Say that this is a VERY simplified version what my dataframe looks like:
import pandas as pd
import numpy as np
df = pd.DataFrame({'A': ['alice', 'bob', np.nan, '--', 'jeff', np.nan],
'B': ['JFK', np.nan, 'JFK', 'JFK', 'JFK', 'JFK'],
'C': [.25, 0.5, np.nan, 4, 12.2, 14.4]})
A B C
0 alice JFK 0.25
1 bob NaN 0.50
2 NaN JFK NaN
3 -- JFK 4.00
4 jeff JFK 12.20
5 NaN JFK 14.40
It is my understanding the NaN is a float dtype.

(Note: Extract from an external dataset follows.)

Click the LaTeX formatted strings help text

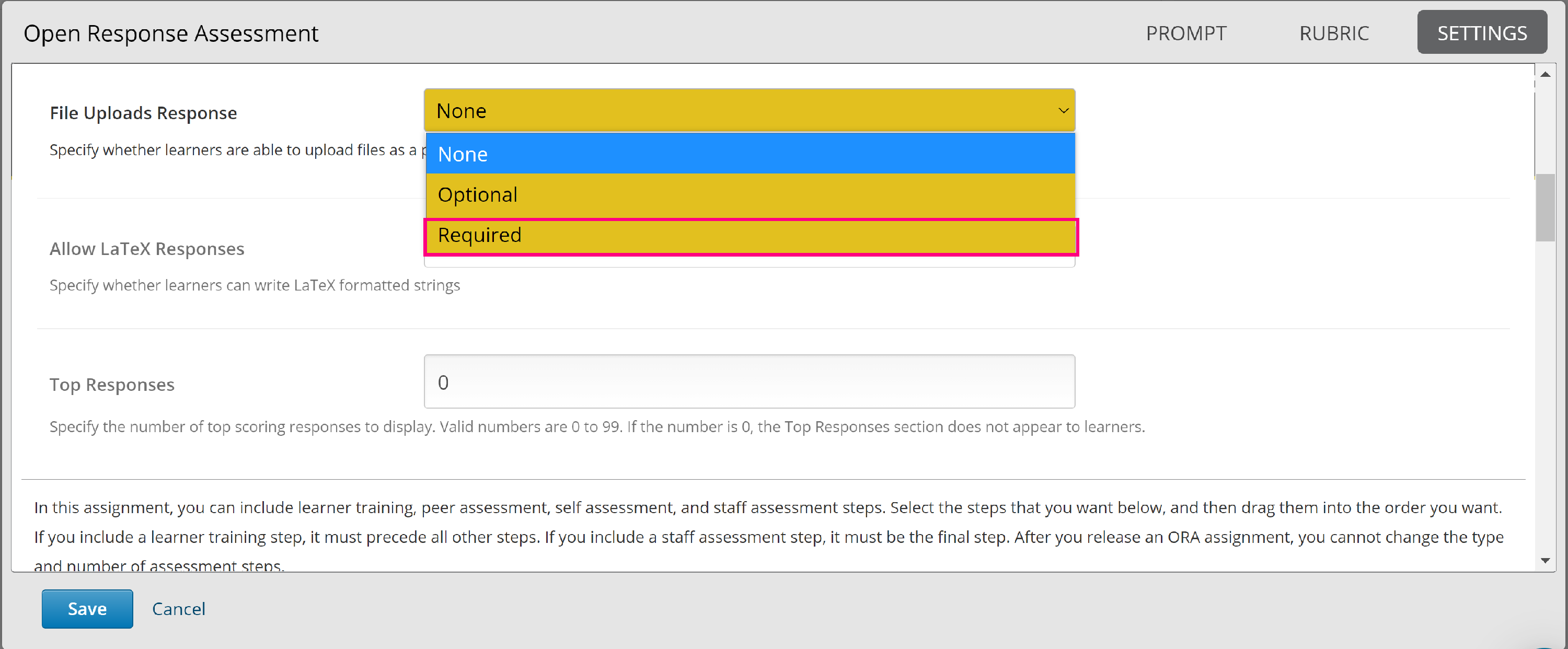[255, 285]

In column A, what is the best way to represent blank values while maintaining the same dtype within the column? I would like to change '--' to be blank values as well. Similarly in column B, the NaN (float) mixes with JFK (string). What's the best way to solve this?

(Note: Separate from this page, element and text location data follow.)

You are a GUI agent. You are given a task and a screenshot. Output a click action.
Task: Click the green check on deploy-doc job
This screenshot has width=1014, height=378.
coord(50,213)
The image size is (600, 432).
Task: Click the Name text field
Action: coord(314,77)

Eventually I want to do pd.read_csv( , dtype = {'A':str, 'B': str, 'C':np.int32}) or something like that. Correct me if I am wrong here as well.
Edit:
test = pd.read_csv('test.csv', na_values='--', dtype = {'A':str, 'B': str, 'C':np.float64})
in: test
out:
A B C
0 alice JFK 0.25
1 bob NaN 0.50
2 NaN JFK NaN
3 NaN JFK 4.00
4 jeff JFK 12.20
5 NaN JFK 14.40
type(test.iloc[2]['A']) # float
type(test.iloc[1]['A']) # string
Is it ok that these are different types? Is there a way to make both a string? Or is that not even recommended?